WHAT TO PRODUCE:
Give every line of the listing word for word, beginning at the first and including the line with "[tabpanel] (187, 402)" as the last.

SUPPLIED DATA:
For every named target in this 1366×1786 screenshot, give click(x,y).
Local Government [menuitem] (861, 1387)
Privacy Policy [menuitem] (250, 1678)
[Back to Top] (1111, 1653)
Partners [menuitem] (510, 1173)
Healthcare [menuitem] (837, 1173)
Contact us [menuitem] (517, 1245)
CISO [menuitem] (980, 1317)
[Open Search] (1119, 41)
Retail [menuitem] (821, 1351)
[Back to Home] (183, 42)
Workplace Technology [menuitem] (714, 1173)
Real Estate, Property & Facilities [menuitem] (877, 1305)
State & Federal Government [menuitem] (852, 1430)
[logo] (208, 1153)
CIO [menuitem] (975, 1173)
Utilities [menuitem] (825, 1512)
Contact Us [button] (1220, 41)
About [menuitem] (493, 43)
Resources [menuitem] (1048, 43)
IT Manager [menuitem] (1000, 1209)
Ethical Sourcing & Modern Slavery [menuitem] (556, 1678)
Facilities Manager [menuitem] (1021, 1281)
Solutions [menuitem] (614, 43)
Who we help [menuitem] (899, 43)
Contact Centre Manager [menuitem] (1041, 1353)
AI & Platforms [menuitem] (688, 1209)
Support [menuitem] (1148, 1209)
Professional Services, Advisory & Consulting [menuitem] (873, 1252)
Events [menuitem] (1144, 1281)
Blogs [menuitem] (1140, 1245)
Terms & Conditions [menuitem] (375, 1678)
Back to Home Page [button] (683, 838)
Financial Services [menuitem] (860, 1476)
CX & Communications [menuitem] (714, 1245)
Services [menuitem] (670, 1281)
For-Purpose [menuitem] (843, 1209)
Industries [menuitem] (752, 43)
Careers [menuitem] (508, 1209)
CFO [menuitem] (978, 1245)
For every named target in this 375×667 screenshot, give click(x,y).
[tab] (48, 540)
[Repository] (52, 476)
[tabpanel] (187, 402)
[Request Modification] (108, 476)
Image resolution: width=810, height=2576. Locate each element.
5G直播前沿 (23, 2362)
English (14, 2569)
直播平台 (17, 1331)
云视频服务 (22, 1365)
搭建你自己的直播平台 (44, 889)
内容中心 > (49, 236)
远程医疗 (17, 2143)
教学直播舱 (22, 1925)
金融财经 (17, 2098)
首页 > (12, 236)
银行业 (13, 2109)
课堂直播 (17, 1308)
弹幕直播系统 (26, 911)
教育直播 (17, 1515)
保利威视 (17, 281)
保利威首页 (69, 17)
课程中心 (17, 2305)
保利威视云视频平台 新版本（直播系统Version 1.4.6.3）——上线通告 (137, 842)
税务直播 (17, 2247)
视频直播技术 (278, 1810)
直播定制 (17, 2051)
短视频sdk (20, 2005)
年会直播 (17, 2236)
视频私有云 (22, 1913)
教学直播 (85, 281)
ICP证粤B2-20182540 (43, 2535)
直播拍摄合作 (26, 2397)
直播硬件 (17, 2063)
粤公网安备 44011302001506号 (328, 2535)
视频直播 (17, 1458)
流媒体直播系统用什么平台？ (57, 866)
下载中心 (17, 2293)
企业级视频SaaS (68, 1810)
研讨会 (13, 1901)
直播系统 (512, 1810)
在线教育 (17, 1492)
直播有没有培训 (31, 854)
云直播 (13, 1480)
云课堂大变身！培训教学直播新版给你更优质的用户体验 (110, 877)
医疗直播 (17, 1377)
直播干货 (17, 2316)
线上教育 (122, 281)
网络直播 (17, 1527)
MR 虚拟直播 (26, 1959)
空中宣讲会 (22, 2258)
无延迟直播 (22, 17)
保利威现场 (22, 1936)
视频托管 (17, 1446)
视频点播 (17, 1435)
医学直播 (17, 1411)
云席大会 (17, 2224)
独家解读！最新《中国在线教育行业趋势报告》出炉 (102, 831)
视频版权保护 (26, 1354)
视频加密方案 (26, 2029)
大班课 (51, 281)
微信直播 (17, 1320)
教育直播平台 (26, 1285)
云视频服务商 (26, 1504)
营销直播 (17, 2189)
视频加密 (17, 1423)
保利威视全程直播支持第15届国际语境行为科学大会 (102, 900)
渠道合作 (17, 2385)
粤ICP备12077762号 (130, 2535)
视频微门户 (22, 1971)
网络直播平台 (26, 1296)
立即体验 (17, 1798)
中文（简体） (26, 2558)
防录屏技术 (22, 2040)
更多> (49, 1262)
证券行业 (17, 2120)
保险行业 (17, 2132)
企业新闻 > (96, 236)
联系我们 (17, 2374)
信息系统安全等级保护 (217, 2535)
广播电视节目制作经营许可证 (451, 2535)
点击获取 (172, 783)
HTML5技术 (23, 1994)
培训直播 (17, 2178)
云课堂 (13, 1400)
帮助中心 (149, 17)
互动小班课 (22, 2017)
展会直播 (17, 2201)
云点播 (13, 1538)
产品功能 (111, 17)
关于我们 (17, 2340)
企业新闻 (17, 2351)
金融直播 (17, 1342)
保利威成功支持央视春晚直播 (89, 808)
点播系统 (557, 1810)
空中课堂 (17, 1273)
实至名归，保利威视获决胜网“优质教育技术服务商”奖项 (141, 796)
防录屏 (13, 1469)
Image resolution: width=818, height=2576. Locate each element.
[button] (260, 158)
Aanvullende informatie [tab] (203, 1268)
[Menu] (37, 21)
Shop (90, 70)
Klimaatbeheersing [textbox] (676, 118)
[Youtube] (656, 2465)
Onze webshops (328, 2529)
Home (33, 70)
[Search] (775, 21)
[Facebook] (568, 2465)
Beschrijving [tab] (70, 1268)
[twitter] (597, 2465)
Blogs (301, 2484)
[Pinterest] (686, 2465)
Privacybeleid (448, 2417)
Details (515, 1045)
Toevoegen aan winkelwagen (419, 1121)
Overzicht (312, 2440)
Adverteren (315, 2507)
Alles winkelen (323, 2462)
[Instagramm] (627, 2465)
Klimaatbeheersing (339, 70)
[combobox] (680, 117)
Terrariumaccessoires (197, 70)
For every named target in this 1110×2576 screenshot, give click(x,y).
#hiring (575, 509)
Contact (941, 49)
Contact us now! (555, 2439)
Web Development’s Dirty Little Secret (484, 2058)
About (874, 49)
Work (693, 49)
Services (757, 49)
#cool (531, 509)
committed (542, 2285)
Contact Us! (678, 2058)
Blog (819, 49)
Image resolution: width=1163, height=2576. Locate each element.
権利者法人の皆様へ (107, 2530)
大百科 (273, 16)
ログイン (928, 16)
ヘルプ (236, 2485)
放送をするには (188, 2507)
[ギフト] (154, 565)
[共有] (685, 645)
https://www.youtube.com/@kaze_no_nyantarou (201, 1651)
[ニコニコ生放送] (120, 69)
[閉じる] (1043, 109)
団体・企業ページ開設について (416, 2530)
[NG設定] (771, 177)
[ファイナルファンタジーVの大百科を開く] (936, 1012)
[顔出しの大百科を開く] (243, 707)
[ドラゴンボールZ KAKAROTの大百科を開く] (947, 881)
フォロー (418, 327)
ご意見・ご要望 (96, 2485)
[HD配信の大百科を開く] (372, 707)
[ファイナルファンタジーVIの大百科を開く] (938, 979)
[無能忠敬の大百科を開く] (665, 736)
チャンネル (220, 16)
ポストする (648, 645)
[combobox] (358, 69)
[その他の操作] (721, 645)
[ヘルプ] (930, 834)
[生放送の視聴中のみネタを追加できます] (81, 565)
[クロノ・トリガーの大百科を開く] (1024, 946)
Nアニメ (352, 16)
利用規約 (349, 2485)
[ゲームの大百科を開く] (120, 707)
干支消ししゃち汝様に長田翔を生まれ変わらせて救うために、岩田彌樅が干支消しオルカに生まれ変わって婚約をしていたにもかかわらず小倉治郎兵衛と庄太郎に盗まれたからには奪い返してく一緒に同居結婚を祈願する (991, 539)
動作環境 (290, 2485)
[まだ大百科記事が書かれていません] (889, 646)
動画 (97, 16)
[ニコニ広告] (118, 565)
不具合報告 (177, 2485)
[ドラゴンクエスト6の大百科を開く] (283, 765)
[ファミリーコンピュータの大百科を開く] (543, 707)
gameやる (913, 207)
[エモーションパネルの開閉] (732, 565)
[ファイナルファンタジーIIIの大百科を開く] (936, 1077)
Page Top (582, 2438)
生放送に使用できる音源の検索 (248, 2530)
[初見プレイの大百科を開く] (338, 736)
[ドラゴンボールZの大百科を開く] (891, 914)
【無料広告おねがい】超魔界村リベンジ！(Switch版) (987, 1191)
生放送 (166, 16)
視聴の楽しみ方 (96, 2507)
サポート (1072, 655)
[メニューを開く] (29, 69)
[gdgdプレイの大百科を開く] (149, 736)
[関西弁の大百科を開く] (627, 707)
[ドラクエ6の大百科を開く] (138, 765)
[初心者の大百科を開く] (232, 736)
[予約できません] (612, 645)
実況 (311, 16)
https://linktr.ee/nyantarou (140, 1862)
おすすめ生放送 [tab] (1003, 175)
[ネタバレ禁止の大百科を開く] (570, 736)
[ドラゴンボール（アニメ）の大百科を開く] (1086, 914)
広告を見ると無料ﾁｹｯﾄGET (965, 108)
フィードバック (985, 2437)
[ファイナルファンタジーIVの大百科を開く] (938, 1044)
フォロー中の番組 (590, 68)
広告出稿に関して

EXERCISE RESULT:
For every named target in this 1366×1786 screenshot, give click(x,y).
Local Government [menuitem] (861, 1387)
Privacy Policy [menuitem] (250, 1678)
[Back to Top] (1111, 1653)
Partners [menuitem] (510, 1173)
Healthcare [menuitem] (837, 1173)
Contact us [menuitem] (517, 1245)
CISO [menuitem] (980, 1317)
[Open Search] (1119, 41)
Retail [menuitem] (821, 1351)
[Back to Home] (183, 42)
Workplace Technology [menuitem] (714, 1173)
Real Estate, Property & Facilities [menuitem] (877, 1305)
State & Federal Government [menuitem] (852, 1430)
[logo] (208, 1153)
CIO [menuitem] (975, 1173)
Utilities [menuitem] (825, 1512)
Contact Us [button] (1220, 41)
About [menuitem] (493, 43)
Resources [menuitem] (1048, 43)
IT Manager [menuitem] (1000, 1209)
Ethical Sourcing & Modern Slavery [menuitem] (556, 1678)
Facilities Manager [menuitem] (1021, 1281)
Solutions [menuitem] (614, 43)
Who we help [menuitem] (899, 43)
Contact Centre Manager [menuitem] (1041, 1353)
AI & Platforms [menuitem] (688, 1209)
Support [menuitem] (1148, 1209)
Professional Services, Advisory & Consulting [menuitem] (873, 1252)
Events [menuitem] (1144, 1281)
Blogs [menuitem] (1140, 1245)
Terms & Conditions [menuitem] (375, 1678)
Back to Home Page [button] (683, 838)
Financial Services [menuitem] (860, 1476)
CX & Communications [menuitem] (714, 1245)
Services [menuitem] (670, 1281)
For-Purpose [menuitem] (843, 1209)
Industries [menuitem] (752, 43)
Careers [menuitem] (508, 1209)
CFO [menuitem] (978, 1245)
For every named target in this 375×667 screenshot, give click(x,y).
[tab] (48, 540)
[Repository] (52, 476)
[tabpanel] (187, 402)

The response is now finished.